**Work item:** Please print nothing but the lines from the one with "The image size" to the last line of the records below, and omit pictures.

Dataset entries
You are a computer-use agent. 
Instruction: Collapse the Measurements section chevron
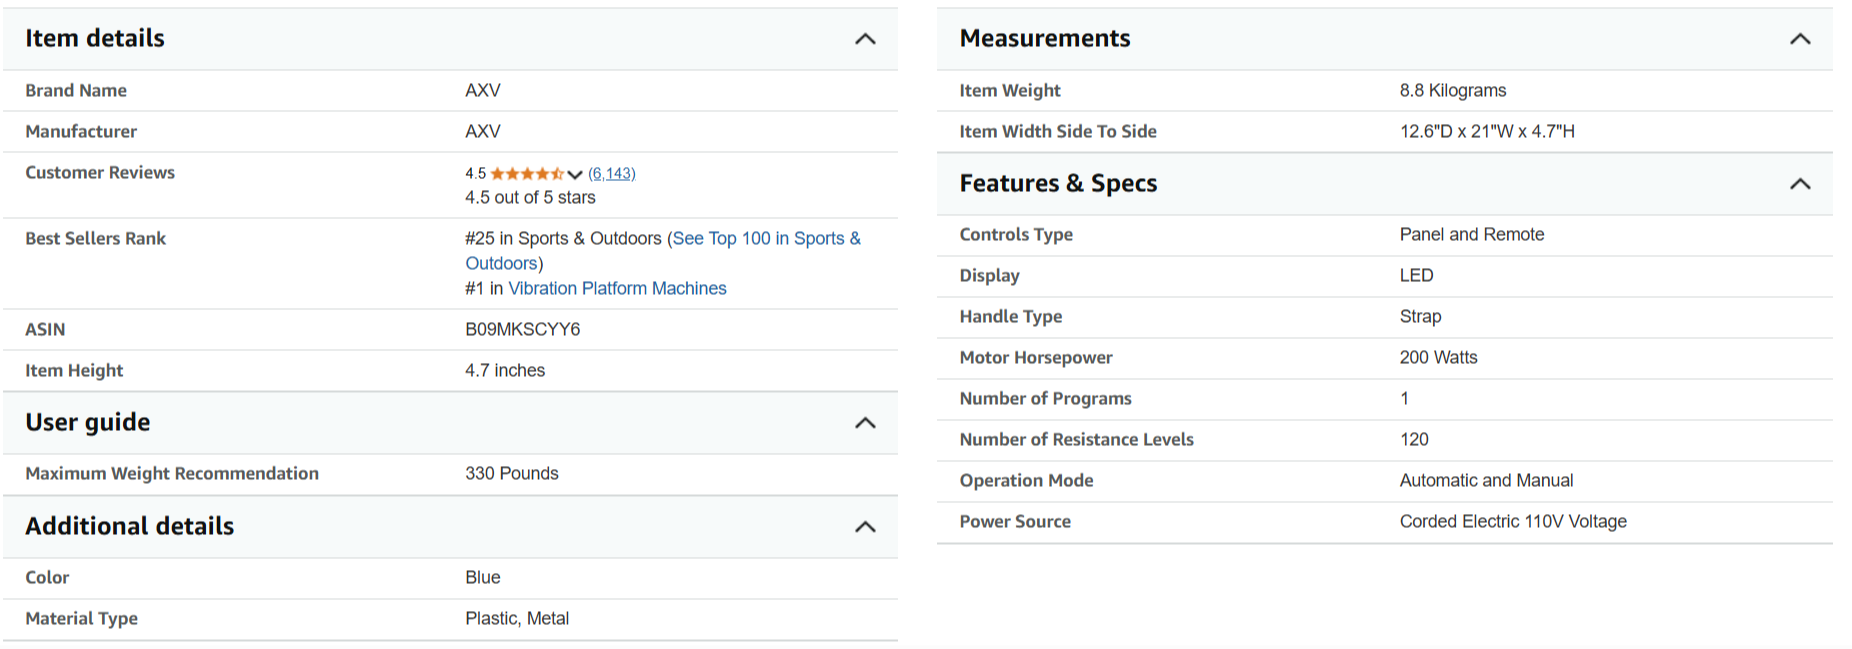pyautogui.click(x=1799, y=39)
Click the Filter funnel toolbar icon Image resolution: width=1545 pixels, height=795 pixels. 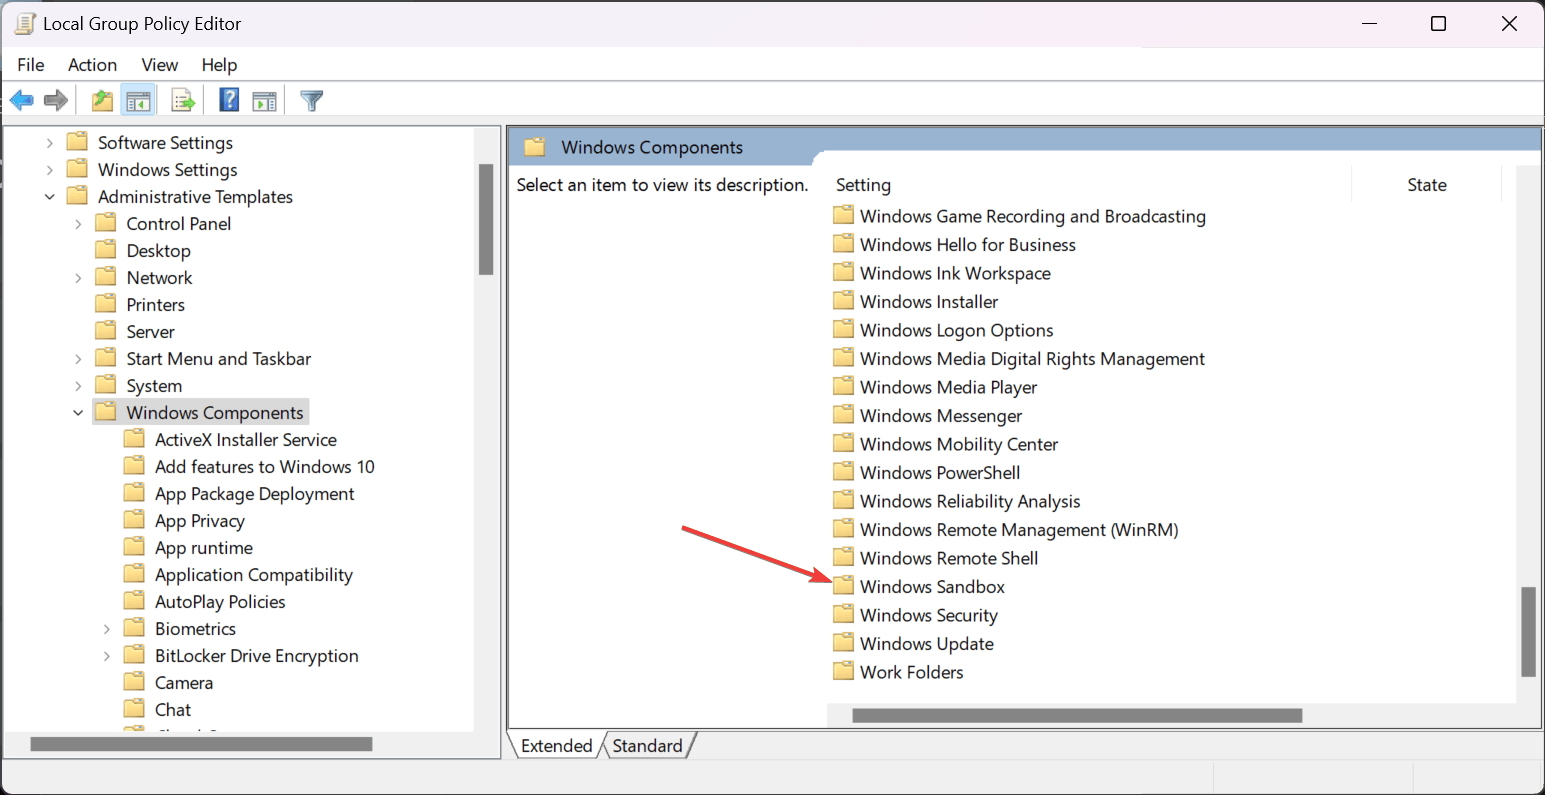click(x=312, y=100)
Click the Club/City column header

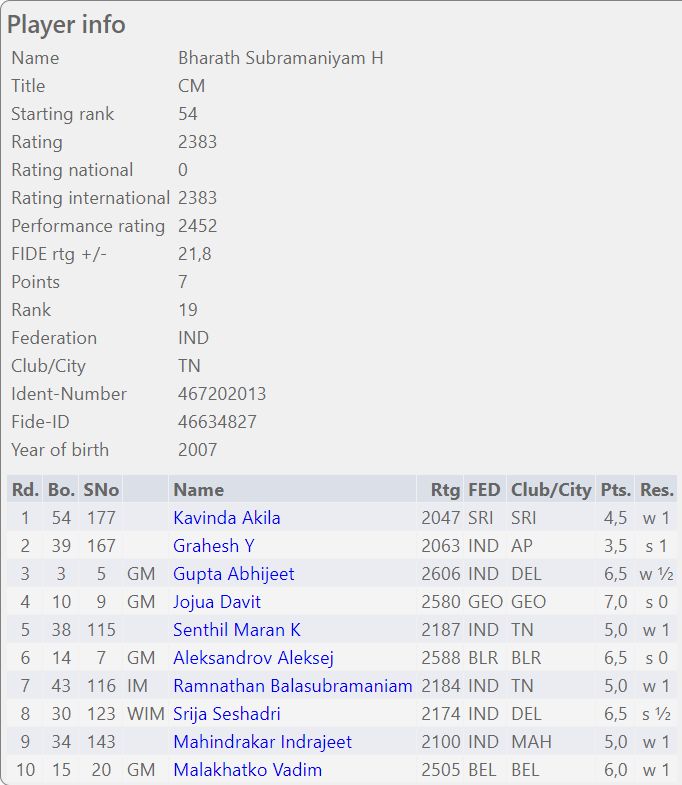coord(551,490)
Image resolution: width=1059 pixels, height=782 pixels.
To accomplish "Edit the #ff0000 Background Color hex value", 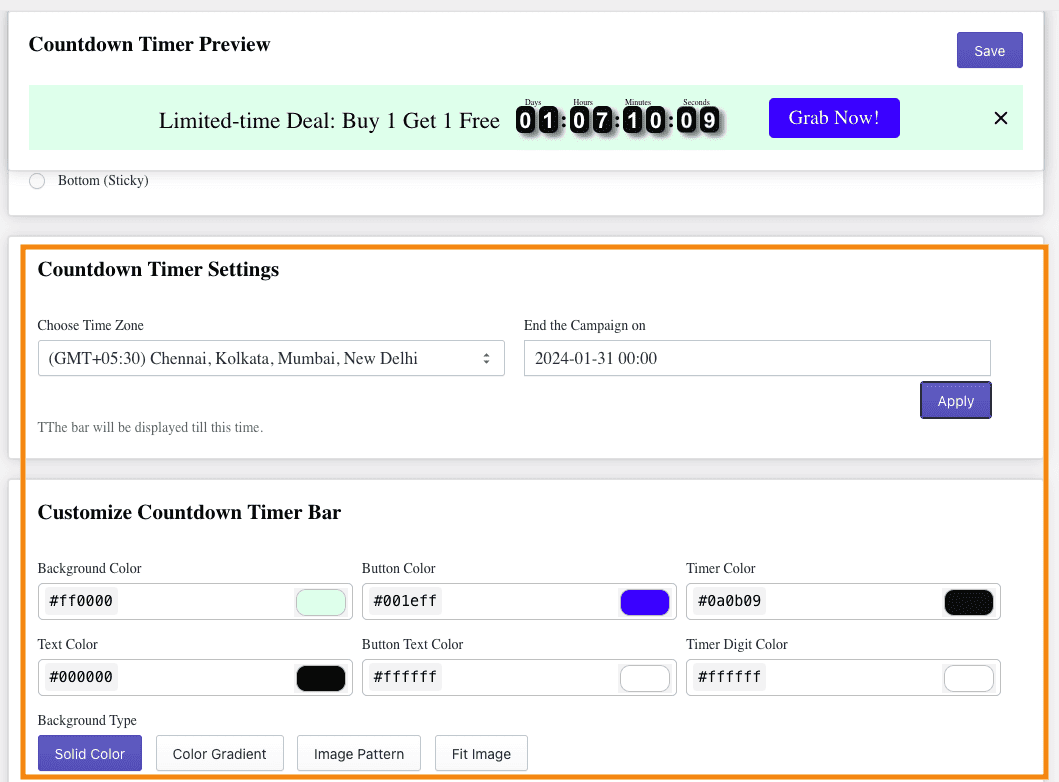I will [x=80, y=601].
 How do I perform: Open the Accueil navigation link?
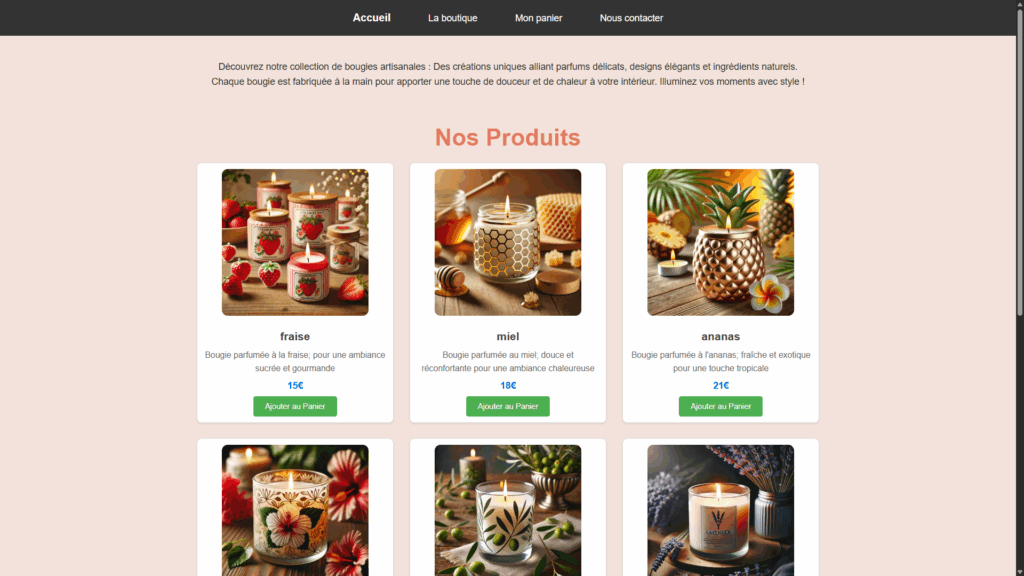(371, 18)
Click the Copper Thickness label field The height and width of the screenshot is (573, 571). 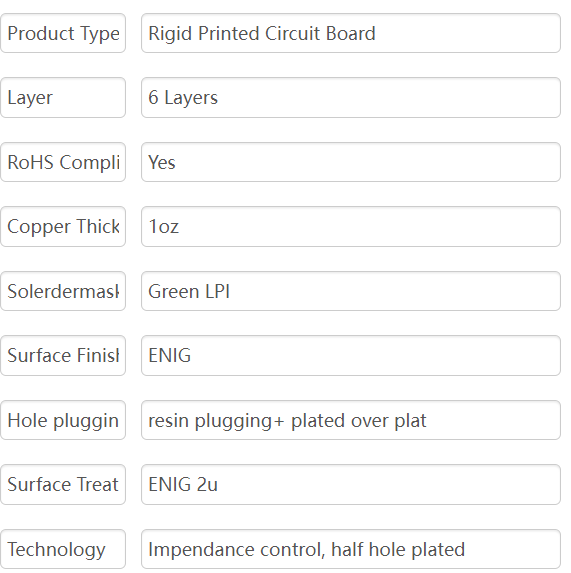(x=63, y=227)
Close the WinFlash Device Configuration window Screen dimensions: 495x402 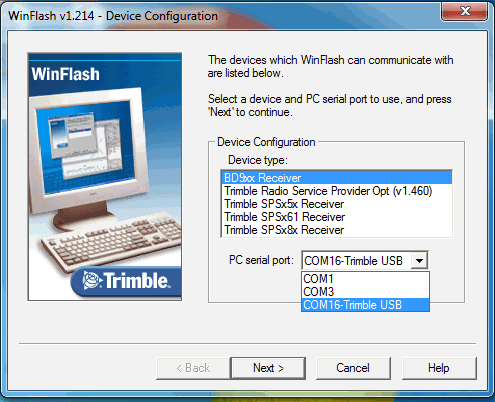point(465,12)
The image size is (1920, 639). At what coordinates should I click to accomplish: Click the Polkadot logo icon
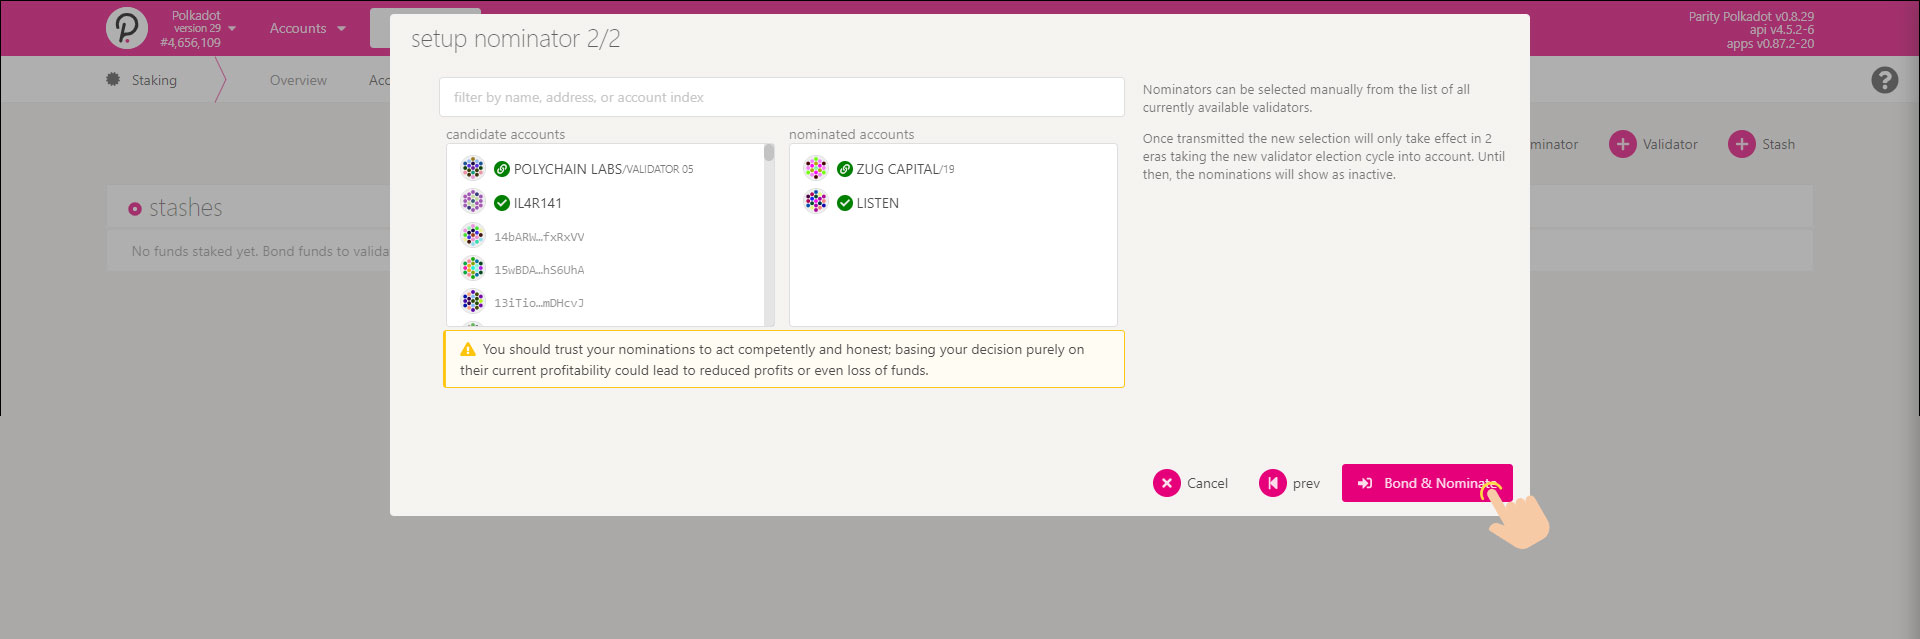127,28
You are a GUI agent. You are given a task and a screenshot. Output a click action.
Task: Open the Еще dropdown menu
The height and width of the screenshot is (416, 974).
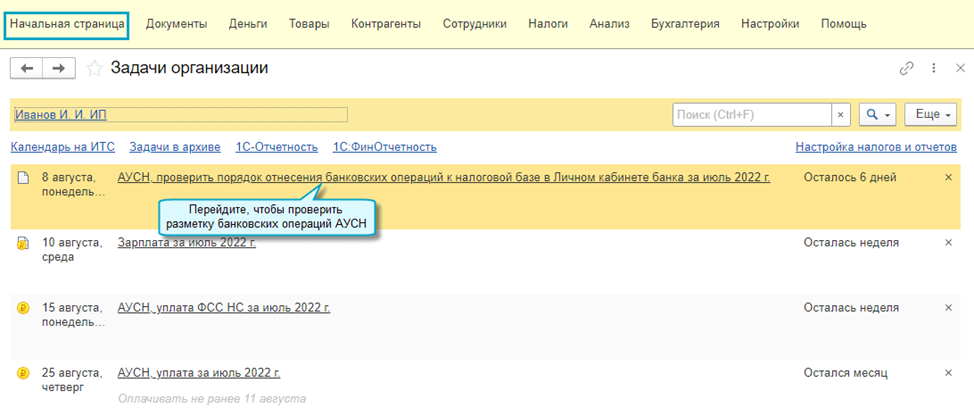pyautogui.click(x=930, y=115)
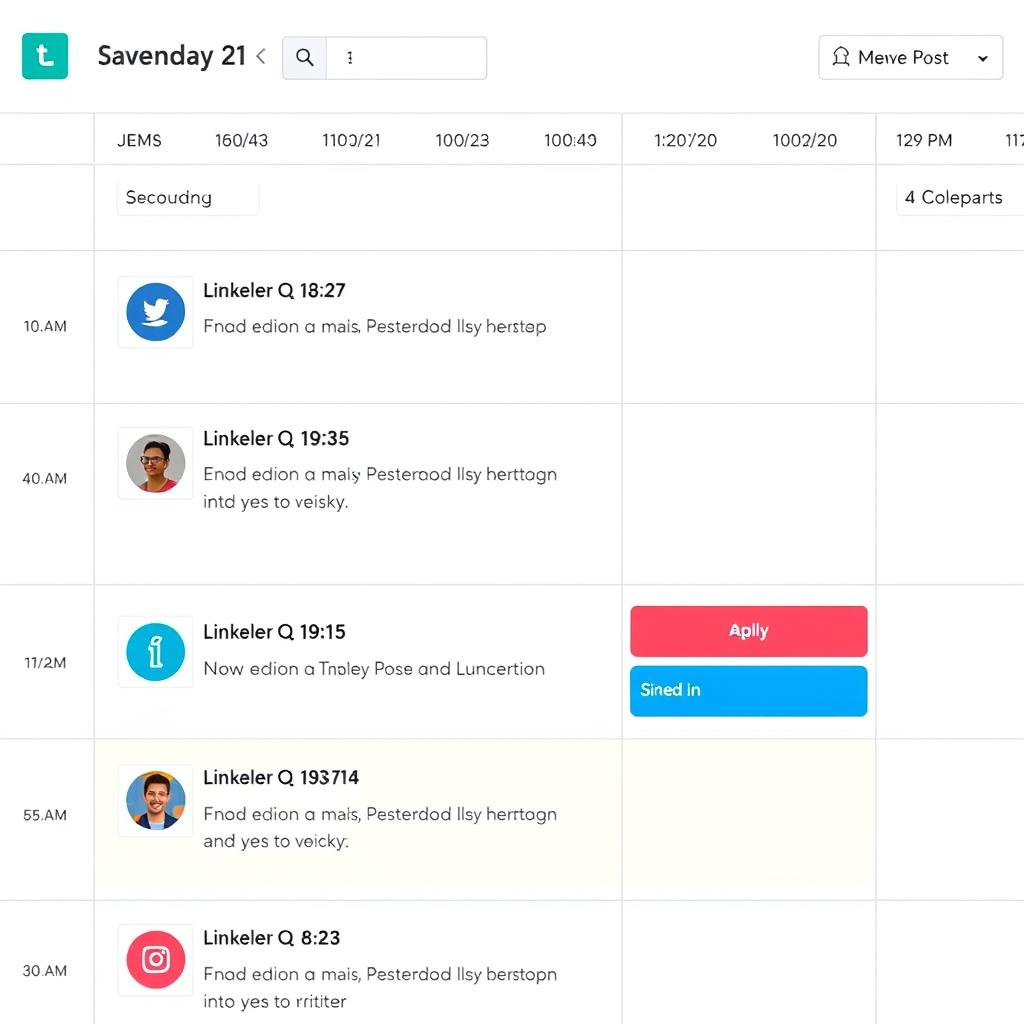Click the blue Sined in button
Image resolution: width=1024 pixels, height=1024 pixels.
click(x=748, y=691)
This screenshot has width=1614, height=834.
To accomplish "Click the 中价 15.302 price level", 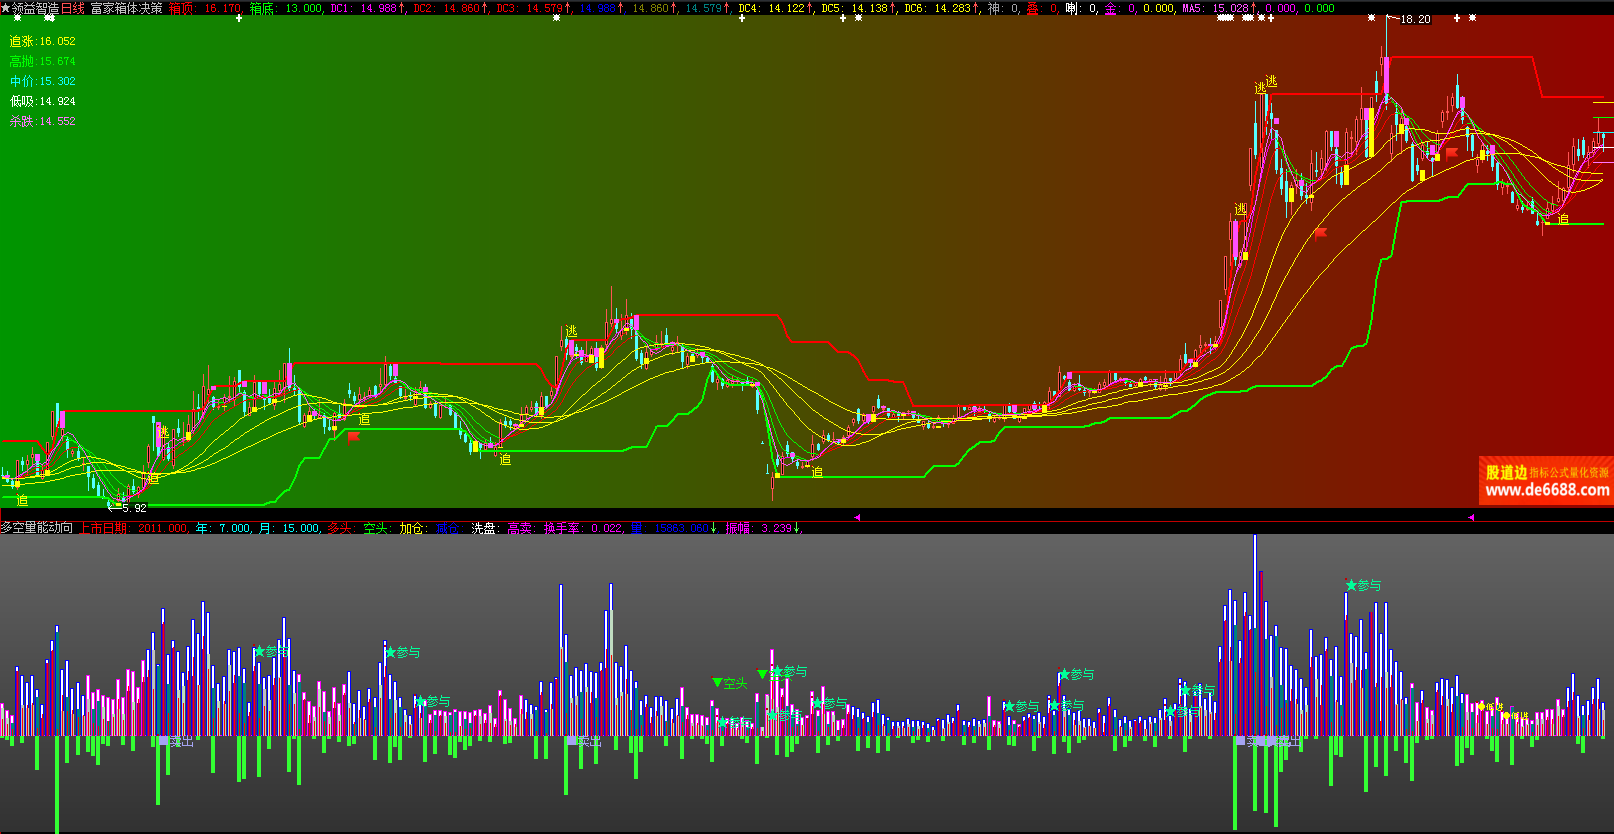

**Final answer:**
The image size is (1920, 639). At what coordinates should I click to accomplish: Click the Polkadot logo icon
127,28
You are a GUI agent. You are given a task and a screenshot. Output a click action.
Task: Open the Еще dropdown menu
The height and width of the screenshot is (416, 974).
pyautogui.click(x=930, y=115)
Click the blue Sined in button
Image resolution: width=1024 pixels, height=1024 pixels.
click(x=748, y=691)
This screenshot has width=1614, height=834.
To accomplish "Click the 中价 15.302 price level", 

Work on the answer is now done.